MJD's solution, by contrast, works perfectly. How does he do that?
MJD uses recursion. As the joke goes, To understand recursion, first you must understand recursion. The joke has truth to it. The trick is that to see how recursion works for a problem of given size, you only need to understand how recursion works for all problems of smaller size. To understand, you start with examples of the smallest possible size and works your way up.
For 0 treasures, MJD's algorithm tries out [] (that's the check for $target == 0) then gives up.
For 1 treasures, MJD's algorithm tries out []. does sanity checks, makes its first recursive call and tries out [A]. then makes a second recursive call and tries out [] again (silly, isn't it?), then gives up.
For 2 treasures, MJD's algorithm tries out [], does sanity checks, then makes its first recursive call inside of which it may try out [A], [A, B], [A] then makes a second recursive call inside of which it may try out [], [B], []. Basically "empty set", followed by "all subsets with A", followed by "all subsets without A".

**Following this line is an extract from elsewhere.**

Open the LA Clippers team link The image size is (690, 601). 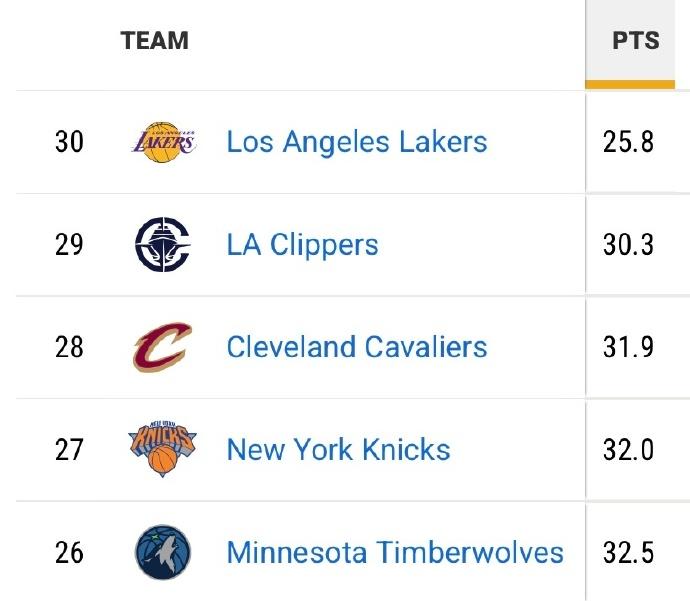302,245
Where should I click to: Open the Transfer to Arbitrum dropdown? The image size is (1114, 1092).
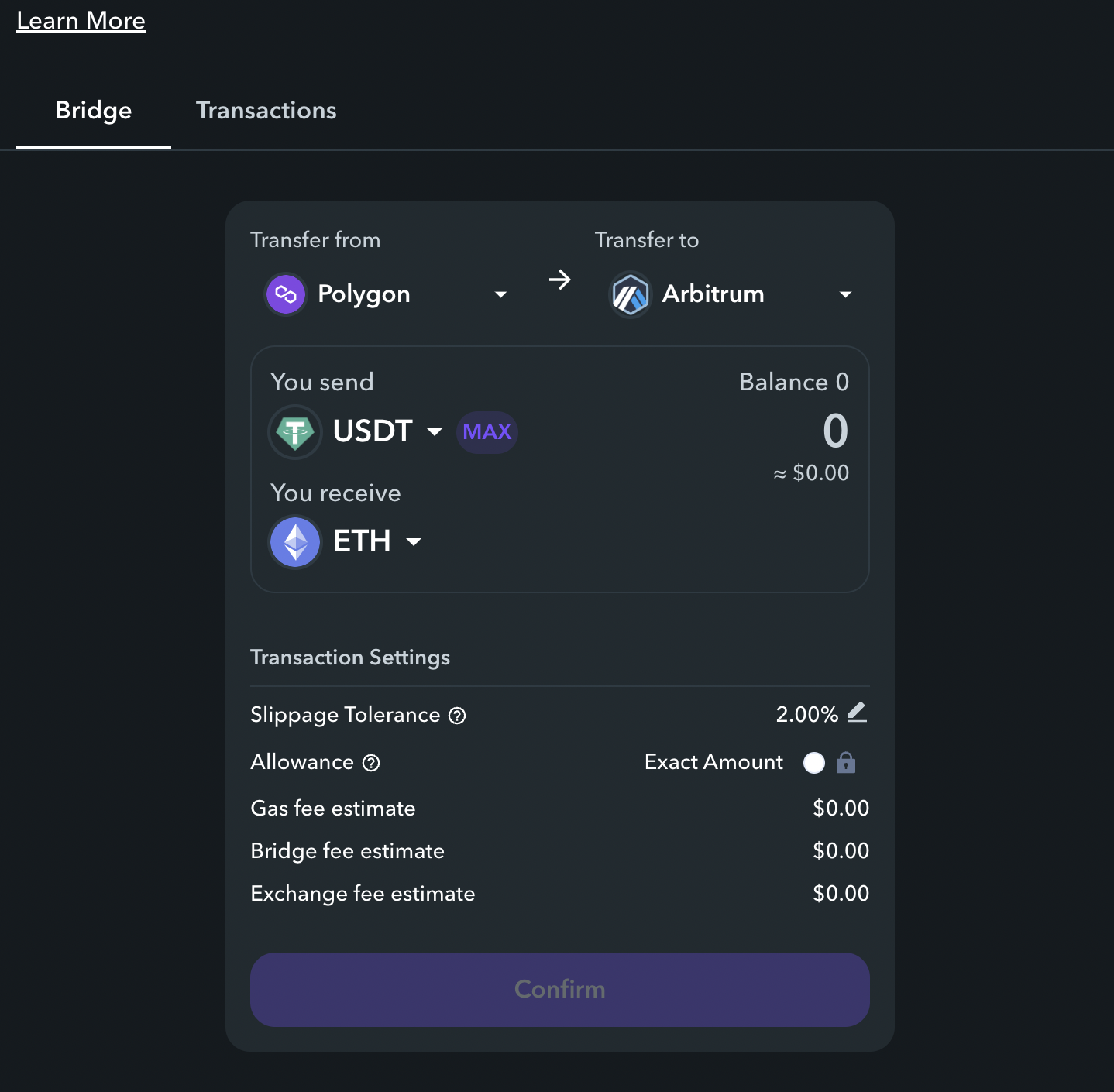[x=845, y=294]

(With some duplication due to the empty set being checked in the sanity check, then again in the second recursive call.)
For 3 or more treasures, the pattern repeats. We test the empty set. Then all subsets with the first element in the first recursive call. Then all subsets without the first element in the second recursive call (and the empty set multiple times). There is some redundancy in the checks, but we're guaranteed to actually try every subset. If the answer is to be found, we'll find it! (And if not, then we tried really, really hard.)
Hopefully this has helped you figure this case out. But that raises an interesting question. If you got through the Fibonacci and directory walk examples then you obviously understand the principle of recursion. Why would you balk on this example? My most likely guess is that you try to visualize what is happening. In the case of Fibonacci it is easy enough to verify, number by number, what is happening. In the case of a directory walk, it is easy enough to visualize what it is doing, and see how it works. But in the case of the partition problem, what we're working with is subsets of sets. That's pretty abstract. When things jump in abstraction, it is easy for our brains to get lost. Once our brains get lost, we lose track and get confused.
If that is the case for you, then focus on the concept of the size of the problem you are trying to solve. As long as all of the base cases are handled, and the recursive calls always are to "simpler" problems, the recursive algorithm will work. If the recursive calls are not to simpler problems, then you can get caught in infinite recursion.
Re^2: Mark Jason Dominus And Me  The Partition Problem by Tommy (Chaplain) on Nov 13, 2012 at 13:33 UTC 
Wow, thanks tilly. I really appreciate your taking time to look at my meditation and read my code. I'd like to respond to a few of the things you said, and mostly in the form of questions (if you don't mind)
You said:
"If you got through the Fibonacci and directory walk examples then you obviously understand the principle of recursion. Why would you balk on this example? My most likely guess is that you try to visualize what is happening. In the case of Fibonacci it is easy enough to verify, number by number, what is happening. In the case of a directory walk, it is easy enough to visualize what it is doing, and see how it works."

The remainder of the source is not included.